Abstract Body (Do not enter title and authors here): Background: Atherosclerotic disease is influenced by multiple factors including hypertension, dyslipidemia, and diabetes. In clinical conditions, it is rarely due to a single pathology. Recently the global prevalence of metabolic syndrome has been steadily increasing, paralleled by a concomitant rise in atherosclerotic cardiovascular disease.
Research Questions: The mechanisms underlying the progression of atherosclerotic complications in metabolic syndrome are not yet fully understood, necessitating further elucidation.
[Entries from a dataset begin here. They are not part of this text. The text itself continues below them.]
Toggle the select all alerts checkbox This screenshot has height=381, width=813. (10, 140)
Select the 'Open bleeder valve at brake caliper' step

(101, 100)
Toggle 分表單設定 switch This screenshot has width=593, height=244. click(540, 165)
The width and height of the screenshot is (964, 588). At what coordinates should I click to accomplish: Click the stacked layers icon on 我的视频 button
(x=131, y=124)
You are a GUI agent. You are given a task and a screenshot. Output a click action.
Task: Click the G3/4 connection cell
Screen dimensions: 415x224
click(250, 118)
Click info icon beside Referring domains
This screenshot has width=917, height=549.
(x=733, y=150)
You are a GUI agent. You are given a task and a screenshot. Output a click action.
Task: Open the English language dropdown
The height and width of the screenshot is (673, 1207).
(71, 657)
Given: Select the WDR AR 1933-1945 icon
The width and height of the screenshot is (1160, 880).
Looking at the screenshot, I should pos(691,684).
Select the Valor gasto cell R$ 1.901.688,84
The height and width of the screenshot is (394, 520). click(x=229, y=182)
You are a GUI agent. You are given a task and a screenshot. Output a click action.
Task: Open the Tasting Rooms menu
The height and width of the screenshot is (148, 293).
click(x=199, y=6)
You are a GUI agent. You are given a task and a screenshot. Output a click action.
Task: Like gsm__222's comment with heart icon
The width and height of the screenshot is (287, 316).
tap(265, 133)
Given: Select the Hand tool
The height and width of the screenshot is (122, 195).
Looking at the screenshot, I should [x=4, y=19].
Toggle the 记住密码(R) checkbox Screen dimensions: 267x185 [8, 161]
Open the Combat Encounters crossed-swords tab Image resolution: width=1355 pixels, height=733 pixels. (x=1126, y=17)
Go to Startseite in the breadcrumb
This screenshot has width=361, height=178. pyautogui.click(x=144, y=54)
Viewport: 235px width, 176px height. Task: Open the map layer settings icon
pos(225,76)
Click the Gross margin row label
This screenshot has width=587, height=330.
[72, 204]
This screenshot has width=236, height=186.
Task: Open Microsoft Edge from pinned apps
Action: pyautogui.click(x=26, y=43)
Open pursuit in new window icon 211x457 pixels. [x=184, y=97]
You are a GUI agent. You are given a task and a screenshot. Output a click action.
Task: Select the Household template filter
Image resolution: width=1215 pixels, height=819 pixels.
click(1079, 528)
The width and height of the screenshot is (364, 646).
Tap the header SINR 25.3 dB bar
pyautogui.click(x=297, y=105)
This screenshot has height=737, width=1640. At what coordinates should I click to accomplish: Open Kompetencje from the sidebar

Goals/Aims: In this study, we created a mouse model of metabolic syndrome by simultaneously reproducing hypertension, dyslipidemia, and glucose intolerance, and aimed to elucidate the mechanism of atherosclerosis in metabolic syndrome.
Methods: Twelve-week-old male apolipoprotein E knockout mice were fed a high-fat diet to produce dyslipidemia, administered angiotensin II continuously to develop hypertension, and infused with streptozotocin intraperitoneally at 18 weeks to produce diabetes mellitus for metabolic syndrome (METS) mice. Control (CTL), high-fat diet alone (HFD), angiotensinll alone (ATll), and streptozotocin alone (STZ) mice were also produced and the results in the various groups were compared.
Results: The METS group showed increased body weight, blood pressure, and serum total cholesterol. The METS group exhibited a significantly higher rate of atherosclerosis formation than the CTL group (METS; 25.7±11.6 %, CTL: 3.3±1.5 %, p<0.001). The expressions of nicotinamide adenine dinucleotide phosphate oxidase 2, nuclear factor-kappa B1, and matrix metalloproteinase-2 in the METS group were significantly higher than those in the CTL group by reverse transcription-polymerase chain reaction analysis.
The METS model mouse showed severe atherosclerosis caused by oxidative stress, inflammation, and atherosclerotic plaque formation.